(Work instruction) Output every line of the data exactly as it appears.

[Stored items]
______
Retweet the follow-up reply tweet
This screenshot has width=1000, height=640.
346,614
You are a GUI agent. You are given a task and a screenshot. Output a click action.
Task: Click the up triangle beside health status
______
(Solution to this problem)
Retweet the follow-up reply tweet
This screenshot has width=1000, height=640.
346,614
You are a GUI agent. You are given a task and a screenshot. Output a click action.
Task: Click the up triangle beside health status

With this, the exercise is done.